Marketplace Fairness Act

Floor Speech

Date: April 25, 2013
Location: Washington, DC

Mr. REID. Mr. President, the Senate operates by cooperation and consent. So it is unfortunate that we could not reach an agreement yesterday to consider amendments to the Marketplace Fairness Act, a measure that will provide parity between brick-and-mortar retailers and online stores.

A few Senators have held up this important legislation--and I mean a few--legislation which proponents have advocated for 11 years. The able sponsors of this bill--Senators Enzi, Durbin, and Alexander--are continuing to work to get an agreement on a list of amendments upon which the Senate could vote.

Three-quarters of the Senate support this measure. A number of those who do not vote with us do not oppose this legislation, they are doing it for other reasons. This is overwhelmingly important legislation, but, as we saw with the background check measure and the other gun matters last week, here in the Senate a minority of Senators can block even measures with overwhelming support. We found that on background checks. This bill is no exception. Despite 75 votes to proceed to the Marketplace Fairness Act, just a few individual Senators are vowing to derail this legislation. Absent consent, we will vote on closure on this measure an hour after we convene tomorrow.

I remain open to an agreement to consider amendments to this legislation. The proponents of this legislation have worked for a long time to move forward.

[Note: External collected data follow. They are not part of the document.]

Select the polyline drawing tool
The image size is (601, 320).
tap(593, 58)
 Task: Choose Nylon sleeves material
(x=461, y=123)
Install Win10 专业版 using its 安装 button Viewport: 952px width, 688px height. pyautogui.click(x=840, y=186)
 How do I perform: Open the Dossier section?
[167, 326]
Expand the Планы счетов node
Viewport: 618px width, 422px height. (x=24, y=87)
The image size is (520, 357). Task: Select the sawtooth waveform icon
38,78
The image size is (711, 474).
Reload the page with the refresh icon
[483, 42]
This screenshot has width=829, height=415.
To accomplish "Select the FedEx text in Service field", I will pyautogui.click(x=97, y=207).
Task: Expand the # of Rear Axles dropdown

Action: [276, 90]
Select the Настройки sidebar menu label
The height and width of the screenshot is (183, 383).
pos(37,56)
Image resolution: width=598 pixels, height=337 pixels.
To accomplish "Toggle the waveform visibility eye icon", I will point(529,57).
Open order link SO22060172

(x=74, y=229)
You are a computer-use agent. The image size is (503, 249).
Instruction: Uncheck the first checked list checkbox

They worked all day yesterday and the day before to come up with a list of amendments. No one is trying to prevent amendments, except a handful of Senators. I am eager to conduct an open debate on this bill, but time is winding down. One way or another we are going to finish work on this measure before we leave for our instate work period, even if it takes the weekend. Those people--that handful of people--should understand that. The calendar is simply too full to allow this important measure to hold over until next month.

The Senate must complete work on job-creating water resource legislation and a farm bill during the May work period so we can move forward on the immigration debate in June. We have had eight Senators who have spent days, weeks, working on an immigration bill. We have a bipartisan bill coming to the Senate with a system to fix our broken immigration system, just like we have a bipartisan bill on the Senate floor today.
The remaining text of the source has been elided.